Who Gets to Be “Alternative” Now?
- STUDIO814
- Jul 16
- 2 min read

In 2025, “alternative” is everywhere — and nowhere. Once a label for artists outside the mainstream, it’s now slapped on everything from TikTok-pop to post-punk revivalists to indie kids with seven-digit monthly listeners. Spotify has alt-pop, alt-R&B, alt-everything. So what does “alternative” even mean now? And maybe more importantly — who actually gets to claim it?
Because as much as “alternative” sounds like a genre, it’s always been about positioning. And who gets to sit in that space has always been shaped by image, identity, and industry bias.
Alt Isn’t a Sound — It’s a Story
In the ’90s, “alternative” meant bands who didn’t sound like radio pop. In the 2000s, it meant indie rock and anti-mainstream aesthetics. But in the streaming era, genre boundaries collapsed — and so did the idea of what’s “mainstream.” Alternative stopped meaning “underground” and started meaning “different… but still marketable.”
Now you’ve got artists with millions of fans still being called “alt.” And others, making sonically identical music, being boxed into “R&B,” “rap,” or “world music.”
Which raises the question: is alternative about sound — or about who’s making it?
Race and Perception Still Shape the Label
There’s no way around it — the word “alternative” has long been coded white. White artists experimenting with pop or punk or soul get called “genre-bending,” “quirky,” or “alt.” Meanwhile, Black and Brown artists doing the same are often still tagged with genre defaults — “urban,” “Latin,” “Afrobeats,” etc.
Even now, artists like:
Steve Lacy,
Willow,
Teezo Touchdown,
Rico Nasty,
Fousheé,
PinkPantheress,
…often push boundaries in ways that define alternative music today. But they don’t always get the full “alt” co-sign in press, playlists, or award categories. They’re still treated like exceptions instead of examples.
Same with language barriers — artists singing in Spanish, French, or Yoruba get labeled by region before sound. Even when they’re reinventing alt-pop from the ground up.
The Aesthetic Bias
Let’s be honest: a lot of “alternative” branding still comes down to aesthetic. If you dress the part — thrifted, slightly ironic, edgy-but-cute — it’s easier to get tagged as alt, even if the music is straight pop.
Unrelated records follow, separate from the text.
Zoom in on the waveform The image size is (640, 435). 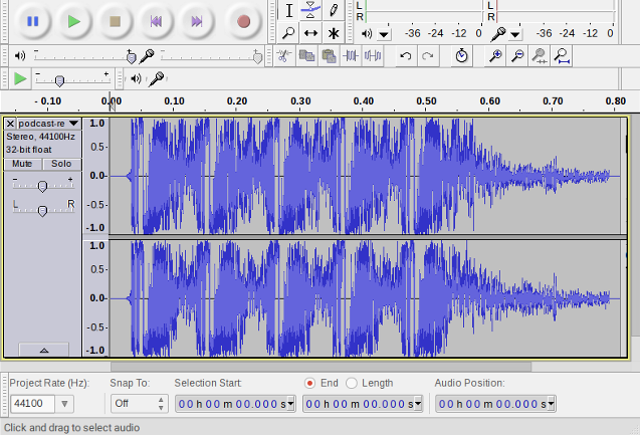pyautogui.click(x=495, y=56)
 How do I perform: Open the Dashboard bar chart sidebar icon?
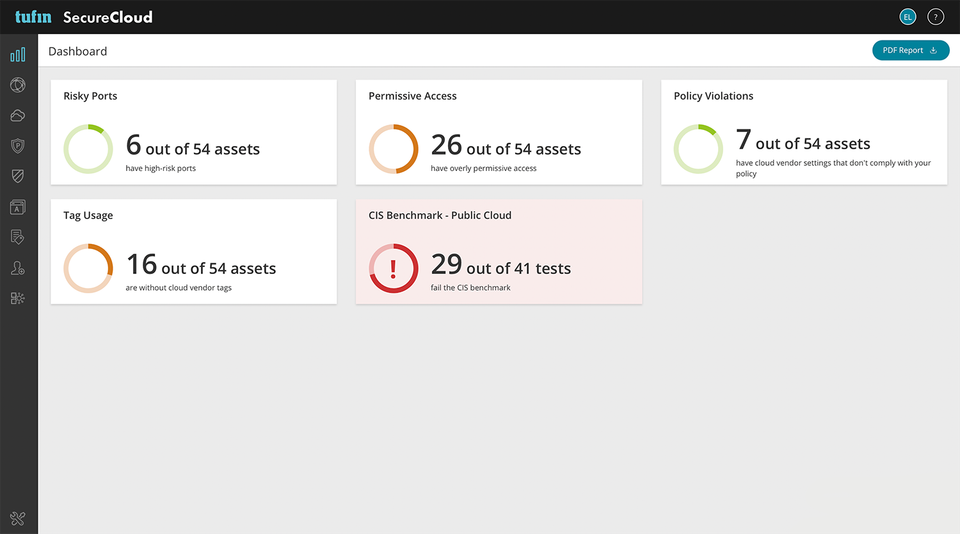[x=18, y=55]
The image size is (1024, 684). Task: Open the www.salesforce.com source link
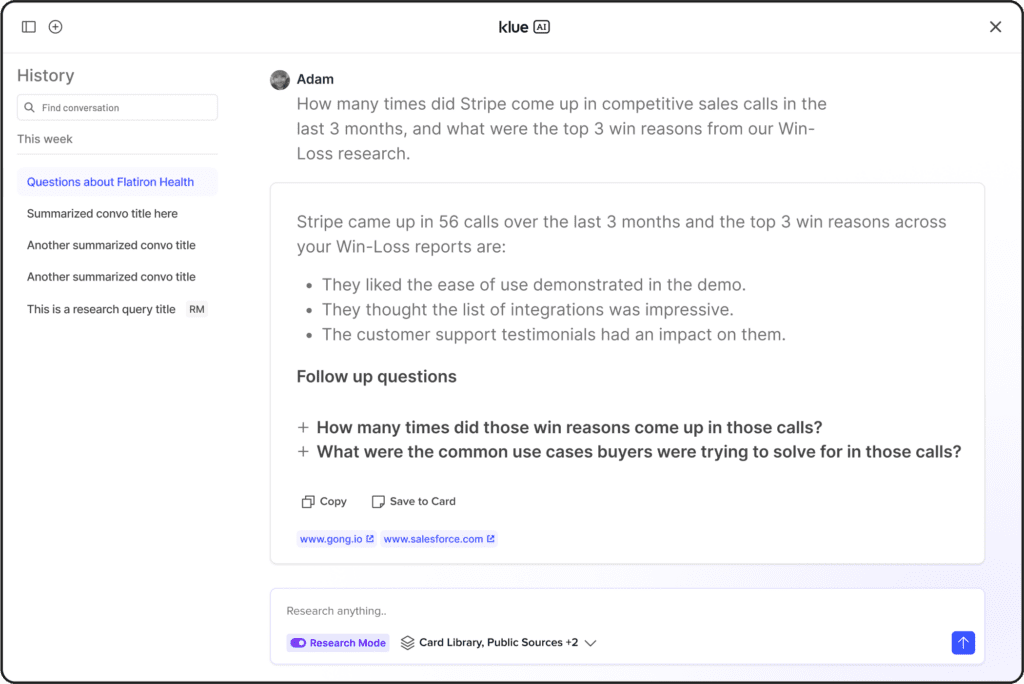point(439,539)
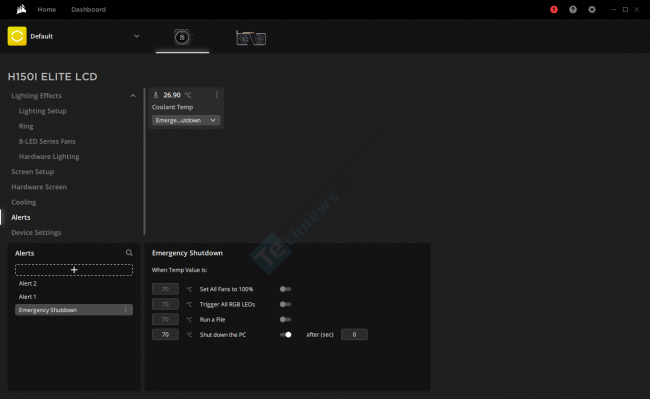The image size is (650, 399).
Task: Open the Emerge...utdown alert dropdown
Action: click(x=186, y=120)
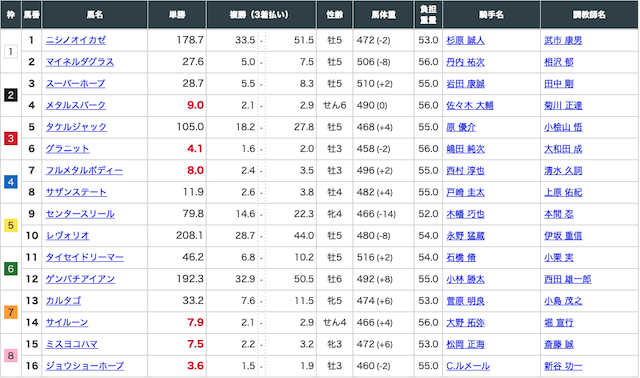Click the yellow frame number 5 badge
Screen dimensions: 640x378
[11, 225]
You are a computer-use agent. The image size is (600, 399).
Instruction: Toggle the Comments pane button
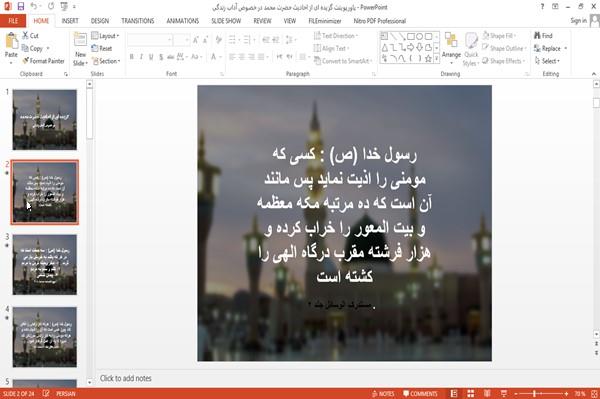point(420,394)
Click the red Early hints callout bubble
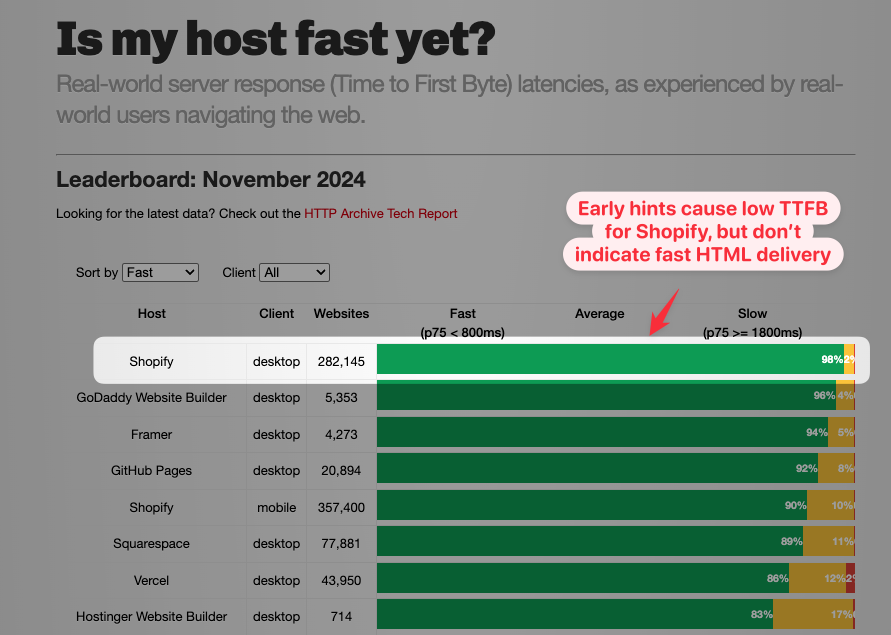 pos(703,232)
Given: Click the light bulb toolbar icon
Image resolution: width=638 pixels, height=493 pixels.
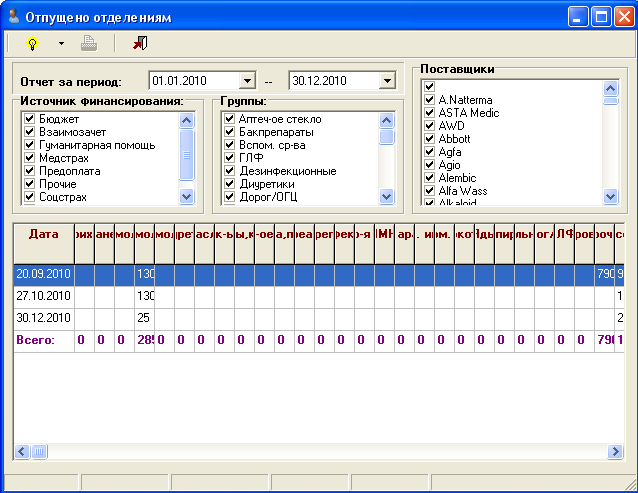Looking at the screenshot, I should (x=31, y=43).
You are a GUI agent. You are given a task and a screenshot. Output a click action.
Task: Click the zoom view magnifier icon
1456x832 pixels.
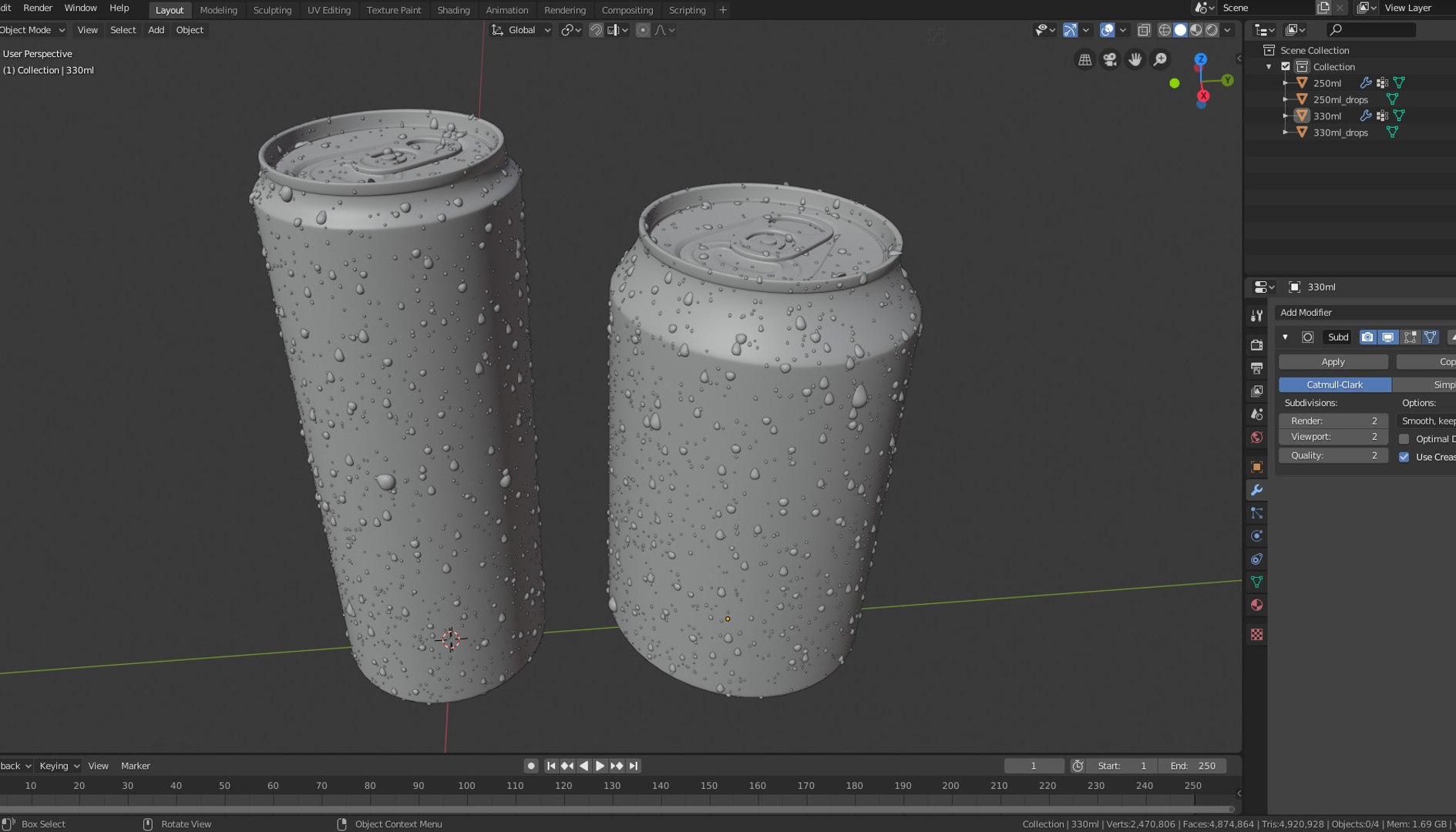pos(1160,60)
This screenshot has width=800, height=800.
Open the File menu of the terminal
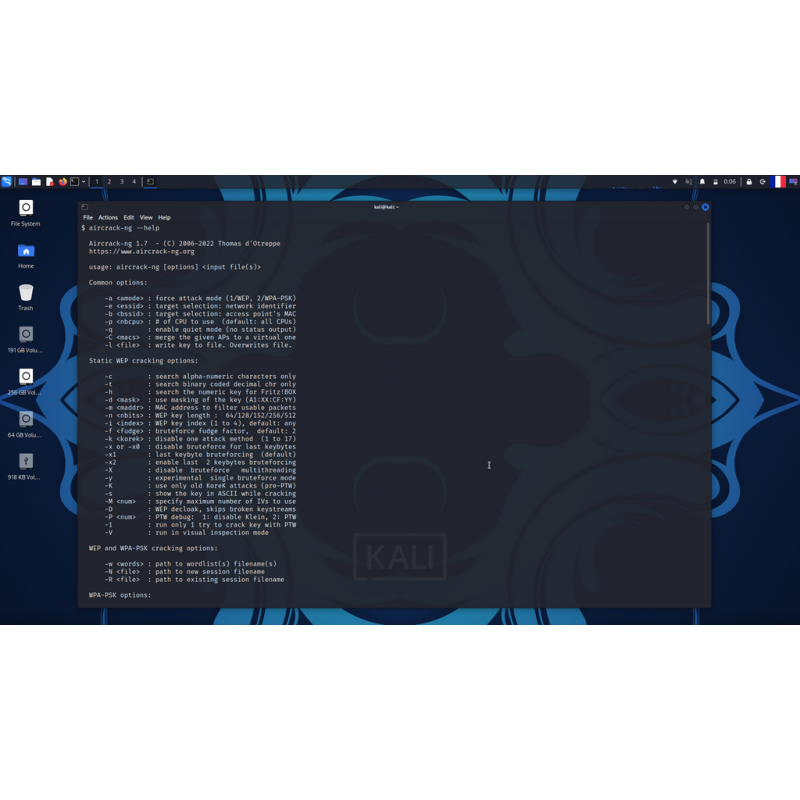click(x=87, y=217)
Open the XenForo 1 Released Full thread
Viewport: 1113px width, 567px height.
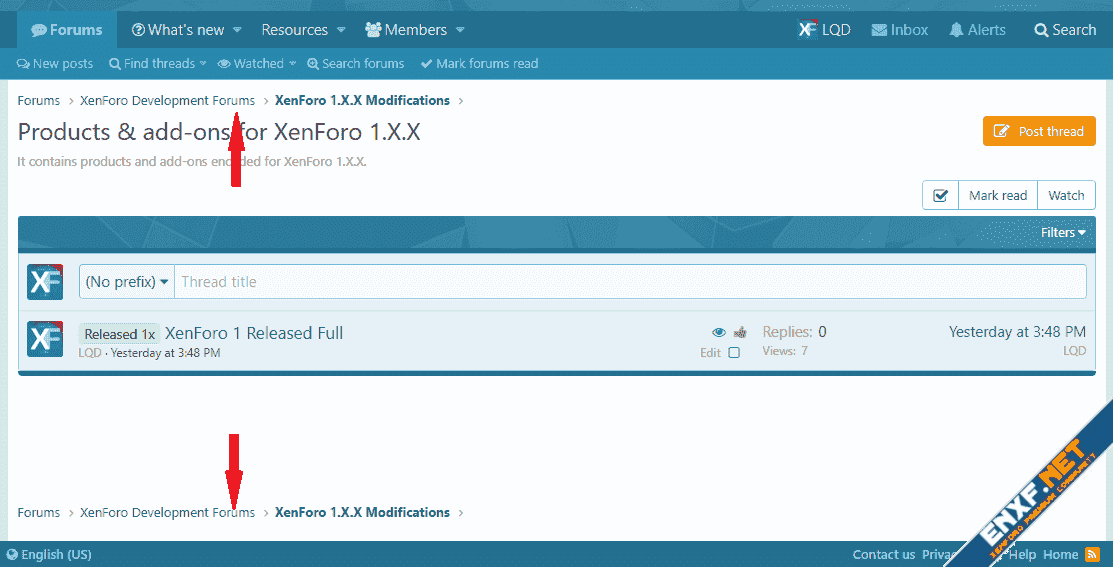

But artists who don’t fit that visual mold? Who don’t serve quirky, introspective, or “art school cool”? They often don’t get the same cultural cachet, even when the music is just as experimental.
Alternative has become more about the vibe than the sound — and that makes it easier to gatekeep.
So Who Gets to Be Alternative Now?
The short answer: anyone. The better answer? Anyone who’s pushing the form forward — sonically, emotionally, visually. Regardless of genre, background, or follower count.
But the industry still needs to catch up. Because “alt” isn’t just a playlist tag. It’s visibility. It’s press coverage. It’s booking, branding, opportunity. And right now, not everyone has equal access to that.
Alternative should mean challenging the mainstream. Not reinforcing a new version of it.
Alternative Shouldn’t Be a Box
In 2025, the word “alternative” is overdue for a reset. It can’t just be about what used to be offbeat. It should reflect who’s pushing culture forward right now — even if they don’t fit the old narrative.
So maybe the better question isn’t “who gets to be alternative?”
It’s: who’s redefining it — and are we paying attention?